One of the biggest perks of contributing to a traditional 401(k) is that doing so can save you money on taxes. Any money you put in a traditional 401(k) goes straight from your paycheck before taxes are applied, so it reduces your taxable income.
But financial expert Suze Orman says there’s a better way to invest for your retirement. Instead of investing in a traditional 401(k), Orman recommends investing in a Roth 401(k). Now you’ve probably heard of the individual retirement account option, the Roth IRA, but there’s now a 401(k) version as well that functions in roughly the same way.
With a traditional 401(k), you don’t pay taxes on the income you’re funneling into your investments. But when you retire, you pay taxes when you withdraw money from that account.
With a Roth IRA, you contribute the money after-taxes, so while you don’t get the immediate tax break, you don’t have to pay any taxes when you retire. About 70% of employers offer Roth 401(k)s, according to Plan Sponsor Council of America’s 2019 annual survey of employers.
“In my opinion, you should absolutely be putting every single cent into the Roth version of your retirement account,” says Orman who recently released her new book, “The Ultimate Retirement Guide for 50+.”
Roth retirement accounts offer more options
Why does Orman like Roth retirement accounts so much more? Because they offer more flexibility than a traditional 401(k). With a Roth 401(k), you don’t ever have to take the required minimum distributions. Meanwhile, a traditional retirement account requires you to start taking money out at age 72. If you miss this deadline, or don’t take enough money out, the penalty can be severe: The amount not withdrawn is taxed at 50% rate.
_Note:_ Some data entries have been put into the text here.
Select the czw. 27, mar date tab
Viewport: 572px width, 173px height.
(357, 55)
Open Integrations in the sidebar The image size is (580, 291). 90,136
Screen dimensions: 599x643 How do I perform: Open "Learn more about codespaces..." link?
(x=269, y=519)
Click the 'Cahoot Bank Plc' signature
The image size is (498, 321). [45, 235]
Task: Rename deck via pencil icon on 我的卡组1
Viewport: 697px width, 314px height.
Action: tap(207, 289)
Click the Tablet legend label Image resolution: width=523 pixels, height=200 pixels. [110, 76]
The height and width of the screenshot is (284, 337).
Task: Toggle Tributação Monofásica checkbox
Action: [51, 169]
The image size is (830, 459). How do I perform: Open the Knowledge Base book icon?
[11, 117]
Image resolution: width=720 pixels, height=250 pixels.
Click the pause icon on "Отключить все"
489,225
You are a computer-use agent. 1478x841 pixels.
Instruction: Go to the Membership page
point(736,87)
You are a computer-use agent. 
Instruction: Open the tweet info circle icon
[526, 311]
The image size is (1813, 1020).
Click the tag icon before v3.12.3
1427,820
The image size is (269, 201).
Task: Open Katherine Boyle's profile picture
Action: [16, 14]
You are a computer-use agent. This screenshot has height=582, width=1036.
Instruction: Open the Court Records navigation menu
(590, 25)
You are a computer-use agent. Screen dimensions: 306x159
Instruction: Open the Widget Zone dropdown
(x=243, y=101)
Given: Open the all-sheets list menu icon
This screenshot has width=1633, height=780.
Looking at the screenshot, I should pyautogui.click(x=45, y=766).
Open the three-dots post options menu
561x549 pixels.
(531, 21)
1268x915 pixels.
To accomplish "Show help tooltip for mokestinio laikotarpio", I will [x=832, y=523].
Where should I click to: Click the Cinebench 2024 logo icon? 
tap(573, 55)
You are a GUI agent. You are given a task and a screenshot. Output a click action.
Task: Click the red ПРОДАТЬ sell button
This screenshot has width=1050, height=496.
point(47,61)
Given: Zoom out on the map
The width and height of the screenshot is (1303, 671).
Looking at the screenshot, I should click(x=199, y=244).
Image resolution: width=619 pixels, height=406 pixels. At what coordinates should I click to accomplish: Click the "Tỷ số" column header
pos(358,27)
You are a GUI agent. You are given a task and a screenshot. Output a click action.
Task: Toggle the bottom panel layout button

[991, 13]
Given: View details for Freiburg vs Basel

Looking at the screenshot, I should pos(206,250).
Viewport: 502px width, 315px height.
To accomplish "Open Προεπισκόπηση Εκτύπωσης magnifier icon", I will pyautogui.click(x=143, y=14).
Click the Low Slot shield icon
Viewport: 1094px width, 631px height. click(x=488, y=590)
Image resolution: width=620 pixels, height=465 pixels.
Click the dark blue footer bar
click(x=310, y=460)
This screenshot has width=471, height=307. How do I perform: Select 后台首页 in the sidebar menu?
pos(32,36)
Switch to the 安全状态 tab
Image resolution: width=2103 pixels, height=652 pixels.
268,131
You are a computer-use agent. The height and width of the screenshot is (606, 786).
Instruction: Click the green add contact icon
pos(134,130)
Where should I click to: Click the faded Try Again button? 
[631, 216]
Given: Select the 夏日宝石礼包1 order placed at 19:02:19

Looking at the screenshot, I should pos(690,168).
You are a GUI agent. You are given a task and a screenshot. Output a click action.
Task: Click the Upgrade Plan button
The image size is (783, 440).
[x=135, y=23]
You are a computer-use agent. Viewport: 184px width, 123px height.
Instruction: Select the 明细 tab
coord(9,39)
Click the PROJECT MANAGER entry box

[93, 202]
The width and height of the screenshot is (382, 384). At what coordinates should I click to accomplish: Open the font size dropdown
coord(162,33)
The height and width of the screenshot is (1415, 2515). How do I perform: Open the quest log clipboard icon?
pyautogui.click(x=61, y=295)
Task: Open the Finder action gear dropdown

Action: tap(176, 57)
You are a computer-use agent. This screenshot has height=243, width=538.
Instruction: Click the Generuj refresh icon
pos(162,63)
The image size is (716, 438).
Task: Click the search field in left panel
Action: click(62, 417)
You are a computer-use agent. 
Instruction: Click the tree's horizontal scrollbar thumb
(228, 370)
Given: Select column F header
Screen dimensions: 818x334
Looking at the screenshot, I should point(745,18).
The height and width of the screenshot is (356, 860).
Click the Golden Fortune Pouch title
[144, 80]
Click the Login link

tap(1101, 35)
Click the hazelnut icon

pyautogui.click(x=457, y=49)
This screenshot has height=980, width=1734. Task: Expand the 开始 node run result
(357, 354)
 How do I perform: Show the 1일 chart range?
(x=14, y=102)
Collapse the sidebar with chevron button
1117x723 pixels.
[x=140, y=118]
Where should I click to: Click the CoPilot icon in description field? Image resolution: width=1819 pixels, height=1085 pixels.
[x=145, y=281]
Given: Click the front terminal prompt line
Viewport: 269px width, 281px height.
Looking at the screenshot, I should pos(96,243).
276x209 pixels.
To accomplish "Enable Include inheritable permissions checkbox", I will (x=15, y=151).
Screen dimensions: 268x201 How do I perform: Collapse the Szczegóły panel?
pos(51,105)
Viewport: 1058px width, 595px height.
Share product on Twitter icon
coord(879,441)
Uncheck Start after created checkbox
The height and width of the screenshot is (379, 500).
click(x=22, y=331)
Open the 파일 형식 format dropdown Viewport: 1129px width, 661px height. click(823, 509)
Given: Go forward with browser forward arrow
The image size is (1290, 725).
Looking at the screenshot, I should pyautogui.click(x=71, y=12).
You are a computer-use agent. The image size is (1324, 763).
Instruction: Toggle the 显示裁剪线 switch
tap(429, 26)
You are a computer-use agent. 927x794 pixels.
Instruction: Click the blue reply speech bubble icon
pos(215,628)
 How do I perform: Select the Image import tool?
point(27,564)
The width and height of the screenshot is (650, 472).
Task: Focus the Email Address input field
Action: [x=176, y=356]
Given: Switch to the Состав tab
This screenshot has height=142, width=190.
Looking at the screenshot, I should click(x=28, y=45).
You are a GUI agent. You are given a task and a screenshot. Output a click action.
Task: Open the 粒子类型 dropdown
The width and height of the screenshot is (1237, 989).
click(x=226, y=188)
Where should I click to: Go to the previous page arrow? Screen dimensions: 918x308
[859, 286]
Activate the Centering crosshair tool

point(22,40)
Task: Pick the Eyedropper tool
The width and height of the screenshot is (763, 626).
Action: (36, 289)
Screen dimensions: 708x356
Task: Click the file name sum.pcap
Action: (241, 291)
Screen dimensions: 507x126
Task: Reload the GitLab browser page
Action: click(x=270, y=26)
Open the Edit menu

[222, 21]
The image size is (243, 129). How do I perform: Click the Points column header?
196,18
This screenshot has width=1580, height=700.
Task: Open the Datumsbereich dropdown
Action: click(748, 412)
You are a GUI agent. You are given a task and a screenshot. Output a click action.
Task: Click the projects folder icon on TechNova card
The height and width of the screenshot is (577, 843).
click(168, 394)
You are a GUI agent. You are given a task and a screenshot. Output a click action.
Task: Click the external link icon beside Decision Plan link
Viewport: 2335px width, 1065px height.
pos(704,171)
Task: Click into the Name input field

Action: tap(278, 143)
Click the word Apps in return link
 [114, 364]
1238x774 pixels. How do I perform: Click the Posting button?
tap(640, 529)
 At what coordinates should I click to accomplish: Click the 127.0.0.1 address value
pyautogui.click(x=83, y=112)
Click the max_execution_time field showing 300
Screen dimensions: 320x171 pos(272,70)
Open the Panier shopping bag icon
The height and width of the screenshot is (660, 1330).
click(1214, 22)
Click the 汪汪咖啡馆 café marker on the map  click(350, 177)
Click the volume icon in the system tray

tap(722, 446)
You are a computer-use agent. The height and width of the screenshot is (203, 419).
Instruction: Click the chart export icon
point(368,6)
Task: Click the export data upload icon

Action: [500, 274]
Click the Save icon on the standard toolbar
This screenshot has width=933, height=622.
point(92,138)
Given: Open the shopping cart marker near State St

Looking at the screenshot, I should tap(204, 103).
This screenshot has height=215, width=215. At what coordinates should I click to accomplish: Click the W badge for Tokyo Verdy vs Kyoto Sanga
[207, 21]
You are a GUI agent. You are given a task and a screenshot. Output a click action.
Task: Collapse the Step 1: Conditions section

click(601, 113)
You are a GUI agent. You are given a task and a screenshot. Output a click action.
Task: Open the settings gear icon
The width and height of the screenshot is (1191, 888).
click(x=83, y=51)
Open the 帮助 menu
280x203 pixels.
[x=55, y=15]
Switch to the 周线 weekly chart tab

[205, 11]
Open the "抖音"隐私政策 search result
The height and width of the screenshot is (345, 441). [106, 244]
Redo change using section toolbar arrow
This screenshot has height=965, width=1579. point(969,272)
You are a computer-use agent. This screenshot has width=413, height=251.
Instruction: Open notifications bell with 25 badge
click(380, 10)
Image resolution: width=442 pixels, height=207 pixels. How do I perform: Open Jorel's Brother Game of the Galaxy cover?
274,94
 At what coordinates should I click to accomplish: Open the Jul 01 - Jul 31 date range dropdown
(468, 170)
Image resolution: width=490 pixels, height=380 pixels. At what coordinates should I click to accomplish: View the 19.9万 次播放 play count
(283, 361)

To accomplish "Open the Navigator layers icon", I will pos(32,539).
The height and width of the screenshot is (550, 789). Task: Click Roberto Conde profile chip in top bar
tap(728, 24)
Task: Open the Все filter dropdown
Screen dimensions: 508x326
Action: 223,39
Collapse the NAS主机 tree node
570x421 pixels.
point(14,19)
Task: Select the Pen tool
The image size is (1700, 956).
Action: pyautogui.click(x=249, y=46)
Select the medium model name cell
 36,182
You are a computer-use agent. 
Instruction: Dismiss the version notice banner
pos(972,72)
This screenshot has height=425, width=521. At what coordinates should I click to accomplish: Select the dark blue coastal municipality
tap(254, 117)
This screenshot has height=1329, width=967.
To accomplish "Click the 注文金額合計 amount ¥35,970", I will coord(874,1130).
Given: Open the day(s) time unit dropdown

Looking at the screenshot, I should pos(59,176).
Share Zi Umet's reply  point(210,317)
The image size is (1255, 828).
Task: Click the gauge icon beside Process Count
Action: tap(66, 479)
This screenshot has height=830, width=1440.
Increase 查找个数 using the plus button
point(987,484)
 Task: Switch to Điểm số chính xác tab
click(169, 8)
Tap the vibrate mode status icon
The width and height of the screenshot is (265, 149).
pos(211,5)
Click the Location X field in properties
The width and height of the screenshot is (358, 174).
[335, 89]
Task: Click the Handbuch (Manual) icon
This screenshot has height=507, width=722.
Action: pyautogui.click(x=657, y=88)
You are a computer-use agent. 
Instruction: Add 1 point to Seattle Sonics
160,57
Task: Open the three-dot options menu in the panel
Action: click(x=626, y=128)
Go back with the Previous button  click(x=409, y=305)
Meanwhile, if you’re planning to leave retirement savings as an inheritance, Orman says a Roth 401(k) is better here, too. What if your kids are in a higher tax bracket than you ever were in, and you leave them money in a traditional 401(k)?
They’re going to lose a lot of that money, Orman says. But with a Roth, they get it without income taxes, she says.
If you don’t have the option to invest in a Roth 401(k) at work, you can always invest in a Roth IRA if you earn under the income limit, Orman says. In 2020, you can put away $6,000 in a Roth IRA if you’re under age 50 (a bit more if you’re older), but you can only make full contributions to these accounts if your individual modified adjusted gross income is less than $124,000 this year ($193,000 for those who are married and filing jointly).
Orman’s advice: If you have a retirement account at work that matches your contribution, invest up to the point of the match. After that, fully fund your Roth IRA.
Plus, with a Roth IRA, you can take out your contributions at any time without penalty, regardless of your age or how long the money has been there. “There are so many advantages for you to do a Roth versus a traditional,” Orman says.
“So please don’t go for the tax write off today so that later on in life you have to pay taxes on a traditional retirement account. Go for a Roth,” Orman says.